• [YOUR GOAL]: For every record below, repeat the text exactly and pass over any image.

(Items listed in a dataset)
------------
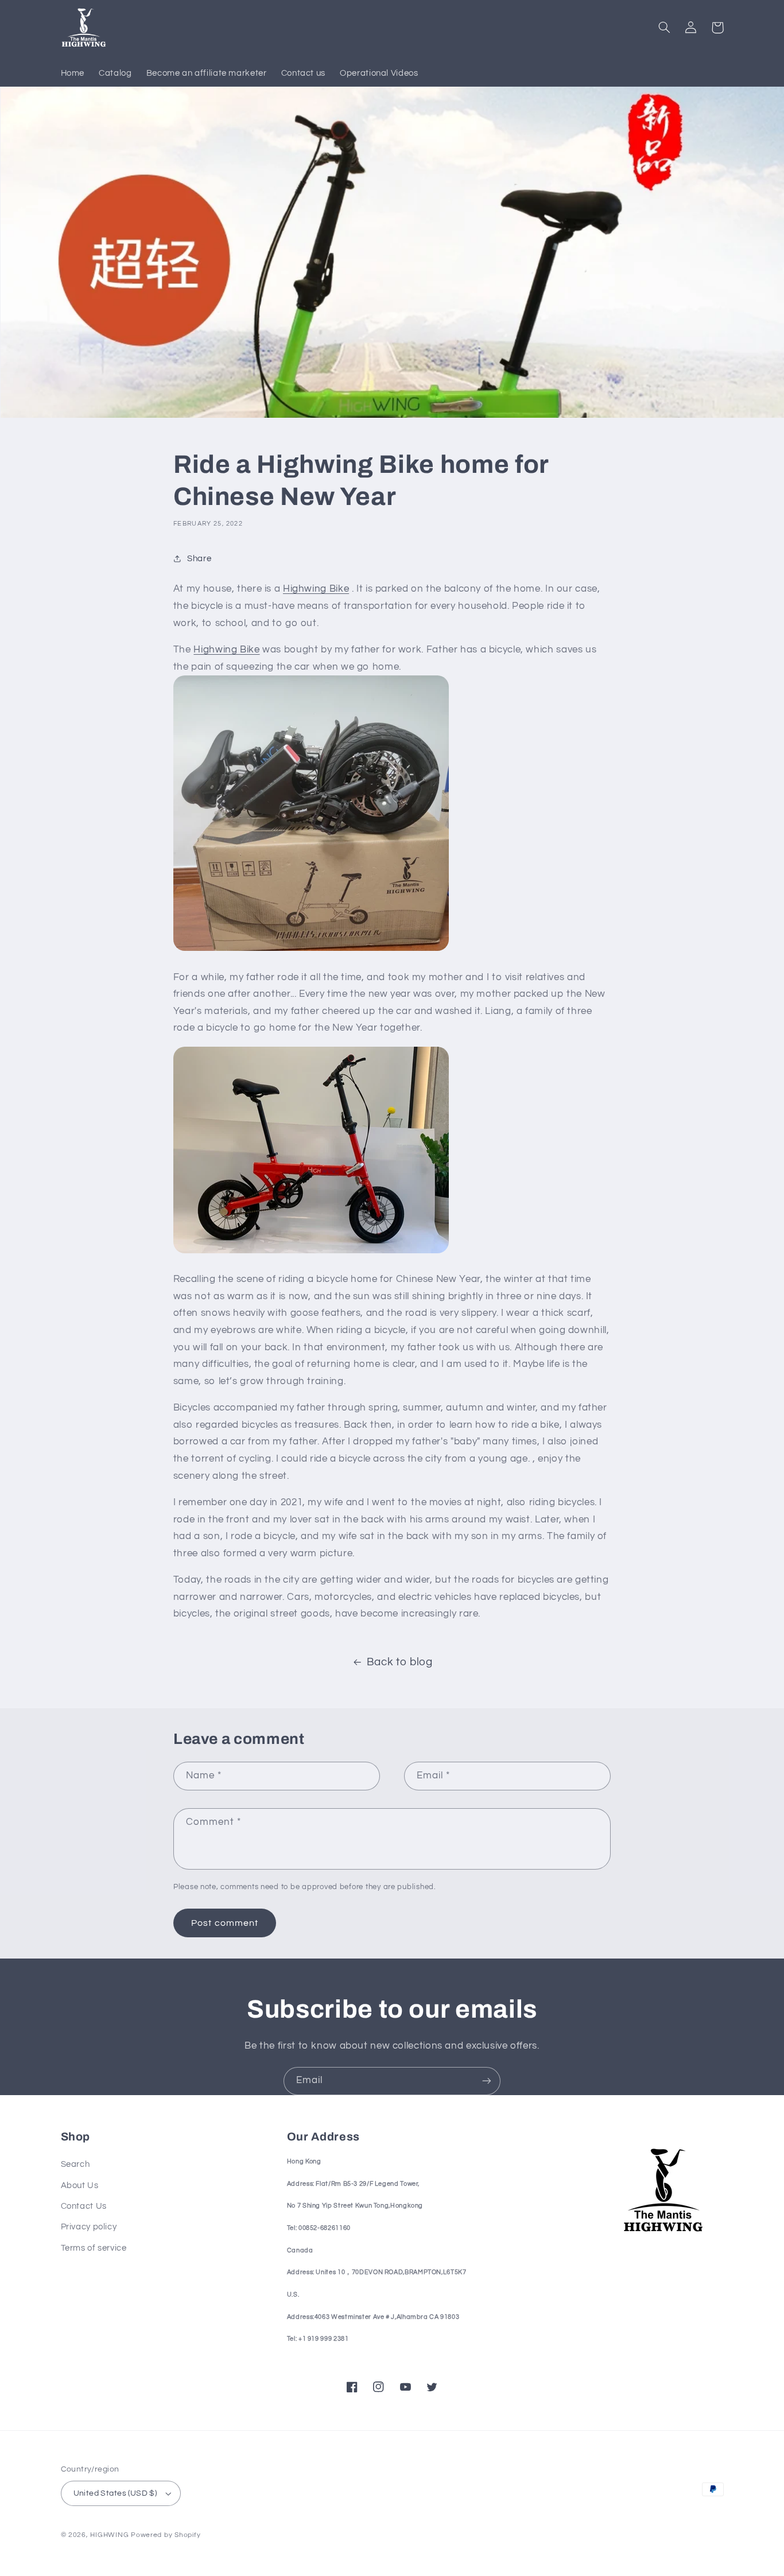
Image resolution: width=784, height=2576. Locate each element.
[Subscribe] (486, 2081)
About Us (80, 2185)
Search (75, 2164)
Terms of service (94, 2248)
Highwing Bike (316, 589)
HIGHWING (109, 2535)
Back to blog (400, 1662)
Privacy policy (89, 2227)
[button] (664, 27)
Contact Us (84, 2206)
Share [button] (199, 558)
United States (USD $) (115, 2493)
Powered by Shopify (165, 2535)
------------
• [EXERCISE ANSWER]:
Image resolution: width=784, height=2576. Locate each element.
[Subscribe] (486, 2081)
About Us (80, 2185)
Search (75, 2164)
Terms of service (94, 2248)
Highwing Bike (316, 589)
HIGHWING (109, 2535)
Back to blog (400, 1662)
Privacy policy (89, 2227)
[button] (664, 27)
Contact Us (84, 2206)
Share [button] (199, 558)
United States (USD $) (115, 2493)
Powered by Shopify (165, 2535)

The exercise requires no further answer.